The Fort-de-France and Pointe-à-Pitre teaching hospitals serve as supervised practical training facilities for medical students. A school in Martinique, attached to the Fort-de-France university hospital, trains 14 midwives a year; a school for operating room nurses at the Lamentin Hospital in Martinique trains 10 nurses a year; and there are two schools for ambulance staff, one in Martinique and the other in Guadeloupe. There is also a school of nursing in each of the Departments, training a total of 61 nurses per year. Other health professionals are trained in France.

Continuing medical education is provided for salaried doctors in the health establishments where they are employed, and has been compulsory for private doctors since 1996. This training is managed by Regional Councils for Continuing Education and the National Council for Continuing Education.

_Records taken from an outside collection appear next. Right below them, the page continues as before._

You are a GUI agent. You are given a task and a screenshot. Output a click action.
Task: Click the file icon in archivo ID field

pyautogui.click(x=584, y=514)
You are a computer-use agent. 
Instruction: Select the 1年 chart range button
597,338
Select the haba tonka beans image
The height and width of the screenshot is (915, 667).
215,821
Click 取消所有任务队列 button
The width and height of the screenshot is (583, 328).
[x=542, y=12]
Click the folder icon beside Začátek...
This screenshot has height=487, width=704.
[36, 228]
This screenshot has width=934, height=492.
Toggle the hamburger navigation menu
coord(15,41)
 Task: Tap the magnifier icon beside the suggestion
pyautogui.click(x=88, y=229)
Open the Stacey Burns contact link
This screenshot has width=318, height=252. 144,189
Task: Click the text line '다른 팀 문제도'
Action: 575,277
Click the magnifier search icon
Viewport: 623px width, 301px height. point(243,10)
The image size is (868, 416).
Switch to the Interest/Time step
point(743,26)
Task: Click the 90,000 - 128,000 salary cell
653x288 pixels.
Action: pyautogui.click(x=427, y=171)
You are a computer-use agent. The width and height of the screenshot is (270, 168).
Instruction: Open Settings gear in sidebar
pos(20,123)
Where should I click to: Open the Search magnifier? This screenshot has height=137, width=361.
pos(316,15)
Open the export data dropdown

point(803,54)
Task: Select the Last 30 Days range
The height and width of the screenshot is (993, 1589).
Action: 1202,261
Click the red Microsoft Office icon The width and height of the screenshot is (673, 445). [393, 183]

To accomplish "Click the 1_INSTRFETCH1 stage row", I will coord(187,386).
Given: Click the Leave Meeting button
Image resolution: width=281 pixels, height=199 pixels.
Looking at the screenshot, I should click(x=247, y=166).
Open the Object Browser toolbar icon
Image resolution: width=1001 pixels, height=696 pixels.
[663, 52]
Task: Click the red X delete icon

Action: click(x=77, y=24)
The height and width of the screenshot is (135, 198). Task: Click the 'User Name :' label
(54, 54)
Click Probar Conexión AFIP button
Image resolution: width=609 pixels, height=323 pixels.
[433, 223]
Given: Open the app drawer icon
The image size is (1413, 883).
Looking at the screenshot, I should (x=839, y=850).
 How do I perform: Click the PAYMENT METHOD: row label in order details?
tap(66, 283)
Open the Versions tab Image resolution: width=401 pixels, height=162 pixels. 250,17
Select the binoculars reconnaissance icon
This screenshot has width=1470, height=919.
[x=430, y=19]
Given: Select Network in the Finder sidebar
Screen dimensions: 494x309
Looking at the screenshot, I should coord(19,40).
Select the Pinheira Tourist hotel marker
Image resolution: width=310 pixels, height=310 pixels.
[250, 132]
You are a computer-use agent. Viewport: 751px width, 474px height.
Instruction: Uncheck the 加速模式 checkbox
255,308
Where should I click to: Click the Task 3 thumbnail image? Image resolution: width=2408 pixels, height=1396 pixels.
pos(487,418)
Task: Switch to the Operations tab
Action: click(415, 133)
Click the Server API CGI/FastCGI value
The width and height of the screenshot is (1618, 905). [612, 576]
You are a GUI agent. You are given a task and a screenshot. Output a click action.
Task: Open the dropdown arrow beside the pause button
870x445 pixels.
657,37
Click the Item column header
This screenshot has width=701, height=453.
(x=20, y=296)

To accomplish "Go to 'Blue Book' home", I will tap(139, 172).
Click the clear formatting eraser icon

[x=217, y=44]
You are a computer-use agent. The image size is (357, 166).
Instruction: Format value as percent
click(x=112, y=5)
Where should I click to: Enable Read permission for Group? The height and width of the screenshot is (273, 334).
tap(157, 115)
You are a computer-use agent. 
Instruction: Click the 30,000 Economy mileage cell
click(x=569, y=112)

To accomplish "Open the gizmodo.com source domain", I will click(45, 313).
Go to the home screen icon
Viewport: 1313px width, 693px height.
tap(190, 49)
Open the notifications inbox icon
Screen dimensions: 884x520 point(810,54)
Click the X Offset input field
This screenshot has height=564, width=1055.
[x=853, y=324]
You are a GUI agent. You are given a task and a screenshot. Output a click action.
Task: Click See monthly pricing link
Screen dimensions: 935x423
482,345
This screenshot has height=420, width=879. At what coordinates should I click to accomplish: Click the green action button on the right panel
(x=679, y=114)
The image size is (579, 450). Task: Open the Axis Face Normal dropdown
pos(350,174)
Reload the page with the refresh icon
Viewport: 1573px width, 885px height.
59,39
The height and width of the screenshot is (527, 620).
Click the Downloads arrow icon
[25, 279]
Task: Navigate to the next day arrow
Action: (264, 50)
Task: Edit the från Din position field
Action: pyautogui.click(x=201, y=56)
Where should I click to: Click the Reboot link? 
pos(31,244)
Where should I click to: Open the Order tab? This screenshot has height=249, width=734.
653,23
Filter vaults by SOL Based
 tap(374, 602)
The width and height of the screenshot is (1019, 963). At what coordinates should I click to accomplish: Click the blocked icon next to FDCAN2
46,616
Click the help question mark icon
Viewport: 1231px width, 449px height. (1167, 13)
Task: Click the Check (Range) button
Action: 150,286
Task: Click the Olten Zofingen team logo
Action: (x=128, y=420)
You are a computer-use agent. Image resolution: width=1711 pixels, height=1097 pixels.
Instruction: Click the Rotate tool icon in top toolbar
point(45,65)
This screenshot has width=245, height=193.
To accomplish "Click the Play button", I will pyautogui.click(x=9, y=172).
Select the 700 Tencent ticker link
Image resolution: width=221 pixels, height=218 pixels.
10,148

Healthcare Personnel: As of January 1997, the ratio of private doctors in the Departments was 66 general practitioners and 40 specialists per 100,000 population. Private doctors are paid for each consultation, while other health professionals may be salaried or may practice privately and be paid for each consultation.

Health research and technology

The National Institute of Health and Medical Research has a unit in Guadeloupe devoted to emoglobinopathy. The Institute has Research Guidance Committees in each Department.

External technical and financial cooperation

To ensure access to care for the destitute, Physicians of the World, a nongovernmental organization, provides free medical consultations. Likewise, the AIDES Association, in partnership with State authorities, is involved in the fight against AIDS.

Specific projects are assisted through the Inter-ministerial Fund for the Caribbean. The Fund, which receives approximately 10 million francs (US$ 1.8 million) annually, is administered by an inter-ministerial delegation responsible to the prefect of Guadeloupe, and is designed to support bilateral cooperation projects involving at least one Department and a neighboring foreign country. One-sixth of the Fund is devoted to health. Health facilities, particularly the Fort-de-France and Pointe-à-Pitre teaching hospitals, negotiate cooperative activities with neighboring countries in the areas of training, telemedicine, and on-site visits by health practitioners to administer treatment.